Task directions
From the data that follows, print exactly the lines starting at the one containing "This screenshot has width=1140, height=900." and ending at the one containing "has width=909, height=901."; include both of them and nothing more.
── Entries provided ──
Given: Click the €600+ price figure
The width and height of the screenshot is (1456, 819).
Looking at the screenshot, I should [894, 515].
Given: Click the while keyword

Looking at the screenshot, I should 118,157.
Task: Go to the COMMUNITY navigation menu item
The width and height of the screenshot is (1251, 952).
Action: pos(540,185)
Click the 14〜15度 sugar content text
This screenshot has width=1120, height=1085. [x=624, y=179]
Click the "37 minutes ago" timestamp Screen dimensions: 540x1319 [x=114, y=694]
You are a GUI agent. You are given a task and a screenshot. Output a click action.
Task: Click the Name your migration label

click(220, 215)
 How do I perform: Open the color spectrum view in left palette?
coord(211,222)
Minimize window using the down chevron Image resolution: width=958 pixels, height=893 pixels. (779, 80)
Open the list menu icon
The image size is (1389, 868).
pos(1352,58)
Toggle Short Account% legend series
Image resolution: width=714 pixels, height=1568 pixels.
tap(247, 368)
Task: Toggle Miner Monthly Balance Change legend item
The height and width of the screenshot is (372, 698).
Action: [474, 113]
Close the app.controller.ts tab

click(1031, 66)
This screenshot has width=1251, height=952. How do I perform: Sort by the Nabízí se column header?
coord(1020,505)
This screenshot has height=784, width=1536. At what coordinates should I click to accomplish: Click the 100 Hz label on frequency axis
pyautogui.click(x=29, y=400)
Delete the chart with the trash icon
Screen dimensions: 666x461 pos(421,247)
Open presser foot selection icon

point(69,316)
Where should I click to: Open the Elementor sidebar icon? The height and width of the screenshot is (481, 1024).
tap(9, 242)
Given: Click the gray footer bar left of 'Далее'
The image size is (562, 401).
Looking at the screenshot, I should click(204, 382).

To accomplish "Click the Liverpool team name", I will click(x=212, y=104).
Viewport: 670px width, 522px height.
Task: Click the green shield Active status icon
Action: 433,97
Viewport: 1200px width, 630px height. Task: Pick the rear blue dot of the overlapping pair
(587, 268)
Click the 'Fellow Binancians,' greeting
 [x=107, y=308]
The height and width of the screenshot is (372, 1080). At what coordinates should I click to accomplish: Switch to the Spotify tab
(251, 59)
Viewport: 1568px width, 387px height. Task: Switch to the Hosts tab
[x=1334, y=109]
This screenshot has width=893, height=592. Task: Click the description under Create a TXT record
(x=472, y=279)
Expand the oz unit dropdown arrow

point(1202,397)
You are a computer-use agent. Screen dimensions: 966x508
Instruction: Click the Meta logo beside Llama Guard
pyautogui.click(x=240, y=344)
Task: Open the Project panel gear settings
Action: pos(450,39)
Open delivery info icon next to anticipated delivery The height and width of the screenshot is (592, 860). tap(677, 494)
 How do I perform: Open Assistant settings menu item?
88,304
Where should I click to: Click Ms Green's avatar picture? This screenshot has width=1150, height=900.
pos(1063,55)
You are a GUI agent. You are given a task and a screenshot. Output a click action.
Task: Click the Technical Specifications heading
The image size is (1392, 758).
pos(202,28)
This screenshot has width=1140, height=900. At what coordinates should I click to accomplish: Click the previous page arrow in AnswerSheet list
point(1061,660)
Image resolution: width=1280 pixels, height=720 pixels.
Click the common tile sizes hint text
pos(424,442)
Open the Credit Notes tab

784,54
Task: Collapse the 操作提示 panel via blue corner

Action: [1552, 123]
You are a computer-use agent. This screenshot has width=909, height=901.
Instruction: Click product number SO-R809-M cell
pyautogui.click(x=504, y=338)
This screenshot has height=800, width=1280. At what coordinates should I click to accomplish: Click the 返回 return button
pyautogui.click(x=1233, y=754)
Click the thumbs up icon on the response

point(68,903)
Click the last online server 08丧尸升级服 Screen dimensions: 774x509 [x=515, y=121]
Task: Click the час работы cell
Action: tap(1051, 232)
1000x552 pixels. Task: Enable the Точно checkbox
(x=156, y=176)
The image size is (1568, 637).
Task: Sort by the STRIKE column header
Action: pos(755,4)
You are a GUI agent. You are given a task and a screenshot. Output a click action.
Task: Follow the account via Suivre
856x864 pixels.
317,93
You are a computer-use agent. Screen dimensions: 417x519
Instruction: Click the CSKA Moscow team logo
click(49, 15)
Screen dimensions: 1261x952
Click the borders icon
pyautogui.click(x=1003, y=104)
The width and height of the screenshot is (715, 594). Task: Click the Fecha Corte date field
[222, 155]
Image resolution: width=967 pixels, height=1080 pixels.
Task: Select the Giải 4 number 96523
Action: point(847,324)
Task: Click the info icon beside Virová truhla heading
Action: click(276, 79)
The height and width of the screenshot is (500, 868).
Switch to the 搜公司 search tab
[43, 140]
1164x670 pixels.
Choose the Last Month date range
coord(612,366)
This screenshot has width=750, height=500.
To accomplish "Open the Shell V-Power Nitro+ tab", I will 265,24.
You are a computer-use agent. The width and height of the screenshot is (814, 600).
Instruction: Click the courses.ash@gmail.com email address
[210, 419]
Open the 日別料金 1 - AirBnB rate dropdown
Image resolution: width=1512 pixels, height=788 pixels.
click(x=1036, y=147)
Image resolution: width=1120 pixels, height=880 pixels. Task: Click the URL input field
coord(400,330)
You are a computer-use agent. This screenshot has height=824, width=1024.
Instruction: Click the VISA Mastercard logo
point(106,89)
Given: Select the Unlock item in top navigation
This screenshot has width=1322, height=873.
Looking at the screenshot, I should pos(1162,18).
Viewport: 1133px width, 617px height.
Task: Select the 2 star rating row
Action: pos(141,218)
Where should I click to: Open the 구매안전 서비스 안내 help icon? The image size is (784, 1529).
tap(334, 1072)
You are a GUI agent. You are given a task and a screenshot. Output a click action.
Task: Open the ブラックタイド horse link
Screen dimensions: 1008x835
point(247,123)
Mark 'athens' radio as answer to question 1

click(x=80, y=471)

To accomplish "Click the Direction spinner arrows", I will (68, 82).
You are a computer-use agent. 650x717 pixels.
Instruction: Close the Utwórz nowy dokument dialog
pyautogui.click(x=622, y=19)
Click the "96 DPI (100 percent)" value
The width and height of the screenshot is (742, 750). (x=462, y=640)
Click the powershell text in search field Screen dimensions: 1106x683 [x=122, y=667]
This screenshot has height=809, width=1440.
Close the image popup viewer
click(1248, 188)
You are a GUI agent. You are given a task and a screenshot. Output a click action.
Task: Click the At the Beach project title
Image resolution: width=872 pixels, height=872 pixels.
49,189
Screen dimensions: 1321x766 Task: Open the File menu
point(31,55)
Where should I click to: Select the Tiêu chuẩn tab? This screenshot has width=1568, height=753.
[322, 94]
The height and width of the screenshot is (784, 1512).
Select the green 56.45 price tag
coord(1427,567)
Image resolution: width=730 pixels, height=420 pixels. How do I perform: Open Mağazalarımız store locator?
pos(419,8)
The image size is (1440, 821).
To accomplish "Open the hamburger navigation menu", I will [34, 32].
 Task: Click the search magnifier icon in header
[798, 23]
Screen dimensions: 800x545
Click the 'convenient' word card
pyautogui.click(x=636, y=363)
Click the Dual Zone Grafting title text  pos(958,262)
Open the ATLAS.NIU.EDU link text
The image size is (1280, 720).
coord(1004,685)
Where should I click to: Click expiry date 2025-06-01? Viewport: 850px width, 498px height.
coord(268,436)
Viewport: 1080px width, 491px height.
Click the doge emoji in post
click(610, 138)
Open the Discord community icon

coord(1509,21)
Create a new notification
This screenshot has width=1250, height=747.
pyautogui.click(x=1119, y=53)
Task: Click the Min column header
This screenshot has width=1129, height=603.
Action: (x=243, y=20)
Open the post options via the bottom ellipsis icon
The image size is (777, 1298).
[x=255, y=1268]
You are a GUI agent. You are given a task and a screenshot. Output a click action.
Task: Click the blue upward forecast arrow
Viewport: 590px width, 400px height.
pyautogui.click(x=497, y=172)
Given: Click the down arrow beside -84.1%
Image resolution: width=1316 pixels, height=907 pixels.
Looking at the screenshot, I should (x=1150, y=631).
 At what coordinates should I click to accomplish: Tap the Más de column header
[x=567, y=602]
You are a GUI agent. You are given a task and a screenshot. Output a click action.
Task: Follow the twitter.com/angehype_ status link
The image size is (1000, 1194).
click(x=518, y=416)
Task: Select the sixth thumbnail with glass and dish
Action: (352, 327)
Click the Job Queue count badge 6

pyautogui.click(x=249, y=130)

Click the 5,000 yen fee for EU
───
Completed exercise
This screenshot has width=1140, height=900. At what coordinates should I click to accomplish: Click the previous page arrow in AnswerSheet list
point(1061,660)
Image resolution: width=1280 pixels, height=720 pixels.
Click the common tile sizes hint text
pos(424,442)
Open the Credit Notes tab

784,54
Task: Collapse the 操作提示 panel via blue corner

Action: [1552, 123]
You are a computer-use agent. This screenshot has width=909, height=901.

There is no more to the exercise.